### PROBLEM DETAILS:
Copy all of the records below verbatim.

━━━━━ MATERIAL PROVIDED

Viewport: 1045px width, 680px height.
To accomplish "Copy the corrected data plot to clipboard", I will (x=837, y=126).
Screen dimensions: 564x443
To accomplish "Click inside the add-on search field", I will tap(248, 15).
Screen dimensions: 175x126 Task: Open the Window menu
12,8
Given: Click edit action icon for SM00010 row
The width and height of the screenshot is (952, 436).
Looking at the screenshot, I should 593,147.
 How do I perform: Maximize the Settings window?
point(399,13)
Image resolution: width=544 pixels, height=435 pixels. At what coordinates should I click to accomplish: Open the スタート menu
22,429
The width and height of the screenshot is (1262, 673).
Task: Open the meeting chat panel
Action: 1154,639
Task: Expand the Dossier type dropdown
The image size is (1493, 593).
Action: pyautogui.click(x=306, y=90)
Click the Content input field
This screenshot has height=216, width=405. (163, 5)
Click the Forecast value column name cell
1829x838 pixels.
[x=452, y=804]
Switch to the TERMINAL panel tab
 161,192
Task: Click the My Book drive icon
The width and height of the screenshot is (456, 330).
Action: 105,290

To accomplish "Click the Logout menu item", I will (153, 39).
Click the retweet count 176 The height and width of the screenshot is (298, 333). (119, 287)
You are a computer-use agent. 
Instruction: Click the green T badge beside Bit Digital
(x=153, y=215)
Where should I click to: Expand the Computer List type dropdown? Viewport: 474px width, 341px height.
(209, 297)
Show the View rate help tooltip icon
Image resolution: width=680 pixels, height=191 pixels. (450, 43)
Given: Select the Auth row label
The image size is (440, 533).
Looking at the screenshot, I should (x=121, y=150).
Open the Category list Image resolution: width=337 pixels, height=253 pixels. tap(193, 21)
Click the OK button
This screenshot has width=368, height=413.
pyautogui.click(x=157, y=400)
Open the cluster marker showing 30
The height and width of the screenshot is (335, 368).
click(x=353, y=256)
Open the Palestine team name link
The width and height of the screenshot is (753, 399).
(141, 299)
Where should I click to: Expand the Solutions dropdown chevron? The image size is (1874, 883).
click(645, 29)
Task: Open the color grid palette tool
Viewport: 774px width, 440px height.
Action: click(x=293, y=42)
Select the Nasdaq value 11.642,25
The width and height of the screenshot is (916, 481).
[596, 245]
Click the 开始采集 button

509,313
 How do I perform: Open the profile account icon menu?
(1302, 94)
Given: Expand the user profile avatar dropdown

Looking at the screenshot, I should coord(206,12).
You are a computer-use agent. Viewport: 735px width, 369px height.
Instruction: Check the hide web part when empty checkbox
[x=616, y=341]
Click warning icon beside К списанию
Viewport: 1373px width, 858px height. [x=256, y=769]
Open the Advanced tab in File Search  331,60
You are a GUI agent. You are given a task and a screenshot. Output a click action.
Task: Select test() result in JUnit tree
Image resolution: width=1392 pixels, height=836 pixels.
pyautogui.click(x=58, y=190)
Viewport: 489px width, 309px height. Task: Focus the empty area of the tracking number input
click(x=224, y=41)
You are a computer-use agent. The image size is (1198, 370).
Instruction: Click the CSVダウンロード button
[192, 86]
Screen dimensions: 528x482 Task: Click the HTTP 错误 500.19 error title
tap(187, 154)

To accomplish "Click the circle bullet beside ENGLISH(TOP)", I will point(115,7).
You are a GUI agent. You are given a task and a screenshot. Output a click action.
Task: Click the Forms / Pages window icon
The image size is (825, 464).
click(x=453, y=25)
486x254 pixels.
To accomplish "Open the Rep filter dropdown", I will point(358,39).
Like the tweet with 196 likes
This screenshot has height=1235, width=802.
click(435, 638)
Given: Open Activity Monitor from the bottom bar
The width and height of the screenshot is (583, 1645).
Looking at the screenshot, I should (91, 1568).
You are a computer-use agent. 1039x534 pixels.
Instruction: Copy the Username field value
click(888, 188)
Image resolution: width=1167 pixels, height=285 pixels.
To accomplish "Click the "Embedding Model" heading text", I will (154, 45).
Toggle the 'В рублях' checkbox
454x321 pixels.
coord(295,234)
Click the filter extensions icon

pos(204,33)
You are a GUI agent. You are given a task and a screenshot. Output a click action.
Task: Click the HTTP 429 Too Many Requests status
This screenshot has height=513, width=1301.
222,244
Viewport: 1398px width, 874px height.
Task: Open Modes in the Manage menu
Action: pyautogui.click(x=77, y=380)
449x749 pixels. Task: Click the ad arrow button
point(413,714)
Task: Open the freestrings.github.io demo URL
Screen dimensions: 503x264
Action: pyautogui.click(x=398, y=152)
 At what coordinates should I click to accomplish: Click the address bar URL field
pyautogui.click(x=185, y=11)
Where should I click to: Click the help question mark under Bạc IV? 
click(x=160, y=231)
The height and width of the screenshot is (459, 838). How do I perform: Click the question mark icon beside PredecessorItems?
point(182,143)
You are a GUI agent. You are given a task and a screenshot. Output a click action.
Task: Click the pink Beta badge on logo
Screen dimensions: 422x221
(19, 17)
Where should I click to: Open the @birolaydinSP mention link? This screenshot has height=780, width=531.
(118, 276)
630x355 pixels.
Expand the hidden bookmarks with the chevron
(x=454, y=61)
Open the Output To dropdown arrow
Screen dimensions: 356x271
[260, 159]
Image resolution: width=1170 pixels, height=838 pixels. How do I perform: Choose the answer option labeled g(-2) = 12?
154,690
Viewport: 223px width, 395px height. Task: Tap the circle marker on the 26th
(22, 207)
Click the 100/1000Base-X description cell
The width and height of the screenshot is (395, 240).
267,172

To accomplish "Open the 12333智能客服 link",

━━━━━━━━━━

### EXPECTED OUTPUT:
Viewport: 1045px width, 680px height.
To accomplish "Copy the corrected data plot to clipboard", I will (x=837, y=126).
Screen dimensions: 564x443
To accomplish "Click inside the add-on search field", I will tap(248, 15).
Screen dimensions: 175x126 Task: Open the Window menu
12,8
Given: Click edit action icon for SM00010 row
The width and height of the screenshot is (952, 436).
Looking at the screenshot, I should 593,147.
 How do I perform: Maximize the Settings window?
point(399,13)
Image resolution: width=544 pixels, height=435 pixels. At what coordinates should I click to accomplish: Open the スタート menu
22,429
The width and height of the screenshot is (1262, 673).
Task: Open the meeting chat panel
Action: 1154,639
Task: Expand the Dossier type dropdown
The image size is (1493, 593).
Action: pyautogui.click(x=306, y=90)
Click the Content input field
This screenshot has height=216, width=405. (163, 5)
Click the Forecast value column name cell
1829x838 pixels.
[x=452, y=804]
Switch to the TERMINAL panel tab
 161,192
Task: Click the My Book drive icon
The width and height of the screenshot is (456, 330).
Action: 105,290

To accomplish "Click the Logout menu item", I will (153, 39).
Click the retweet count 176 The height and width of the screenshot is (298, 333). (119, 287)
You are a computer-use agent. 
Instruction: Click the green T badge beside Bit Digital
(x=153, y=215)
Where should I click to: Expand the Computer List type dropdown? Viewport: 474px width, 341px height.
(209, 297)
Show the View rate help tooltip icon
Image resolution: width=680 pixels, height=191 pixels. (450, 43)
Given: Select the Auth row label
The image size is (440, 533).
Looking at the screenshot, I should (x=121, y=150).
Open the Category list Image resolution: width=337 pixels, height=253 pixels. tap(193, 21)
Click the OK button
This screenshot has width=368, height=413.
pyautogui.click(x=157, y=400)
Open the cluster marker showing 30
The height and width of the screenshot is (335, 368).
click(x=353, y=256)
Open the Palestine team name link
The width and height of the screenshot is (753, 399).
(141, 299)
Where should I click to: Expand the Solutions dropdown chevron? The image size is (1874, 883).
click(645, 29)
Task: Open the color grid palette tool
Viewport: 774px width, 440px height.
Action: click(x=293, y=42)
Select the Nasdaq value 11.642,25
The width and height of the screenshot is (916, 481).
[596, 245]
Click the 开始采集 button

509,313
 How do I perform: Open the profile account icon menu?
(1302, 94)
Given: Expand the user profile avatar dropdown

Looking at the screenshot, I should coord(206,12).
You are a computer-use agent. Viewport: 735px width, 369px height.
Instruction: Check the hide web part when empty checkbox
[x=616, y=341]
Click warning icon beside К списанию
Viewport: 1373px width, 858px height. [x=256, y=769]
Open the Advanced tab in File Search  331,60
You are a GUI agent. You are given a task and a screenshot. Output a click action.
Task: Select test() result in JUnit tree
Image resolution: width=1392 pixels, height=836 pixels.
pyautogui.click(x=58, y=190)
Viewport: 489px width, 309px height. Task: Focus the empty area of the tracking number input
click(x=224, y=41)
You are a computer-use agent. The image size is (1198, 370).
Instruction: Click the CSVダウンロード button
[192, 86]
Screen dimensions: 528x482 Task: Click the HTTP 错误 500.19 error title
tap(187, 154)

To accomplish "Click the circle bullet beside ENGLISH(TOP)", I will point(115,7).
You are a GUI agent. You are given a task and a screenshot. Output a click action.
Task: Click the Forms / Pages window icon
The image size is (825, 464).
click(x=453, y=25)
486x254 pixels.
To accomplish "Open the Rep filter dropdown", I will point(358,39).
Like the tweet with 196 likes
This screenshot has height=1235, width=802.
click(435, 638)
Given: Open Activity Monitor from the bottom bar
The width and height of the screenshot is (583, 1645).
Looking at the screenshot, I should (91, 1568).
You are a computer-use agent. 1039x534 pixels.
Instruction: Copy the Username field value
click(888, 188)
Image resolution: width=1167 pixels, height=285 pixels.
To accomplish "Click the "Embedding Model" heading text", I will (154, 45).
Toggle the 'В рублях' checkbox
454x321 pixels.
coord(295,234)
Click the filter extensions icon

pos(204,33)
You are a GUI agent. You are given a task and a screenshot. Output a click action.
Task: Click the HTTP 429 Too Many Requests status
This screenshot has height=513, width=1301.
222,244
Viewport: 1398px width, 874px height.
Task: Open Modes in the Manage menu
Action: pyautogui.click(x=77, y=380)
449x749 pixels. Task: Click the ad arrow button
point(413,714)
Task: Open the freestrings.github.io demo URL
Screen dimensions: 503x264
Action: pyautogui.click(x=398, y=152)
 At what coordinates should I click to accomplish: Click the address bar URL field
pyautogui.click(x=185, y=11)
Where should I click to: Click the help question mark under Bạc IV? 
click(x=160, y=231)
The height and width of the screenshot is (459, 838). How do I perform: Click the question mark icon beside PredecessorItems?
point(182,143)
You are a GUI agent. You are given a task and a screenshot. Output a click action.
Task: Click the pink Beta badge on logo
Screen dimensions: 422x221
(19, 17)
Where should I click to: Open the @birolaydinSP mention link? This screenshot has height=780, width=531.
(118, 276)
630x355 pixels.
Expand the hidden bookmarks with the chevron
(x=454, y=61)
Open the Output To dropdown arrow
Screen dimensions: 356x271
[260, 159]
Image resolution: width=1170 pixels, height=838 pixels. How do I perform: Choose the answer option labeled g(-2) = 12?
154,690
Viewport: 223px width, 395px height. Task: Tap the circle marker on the 26th
(22, 207)
Click the 100/1000Base-X description cell
The width and height of the screenshot is (395, 240).
267,172

To accomplish "Open the 12333智能客服 link",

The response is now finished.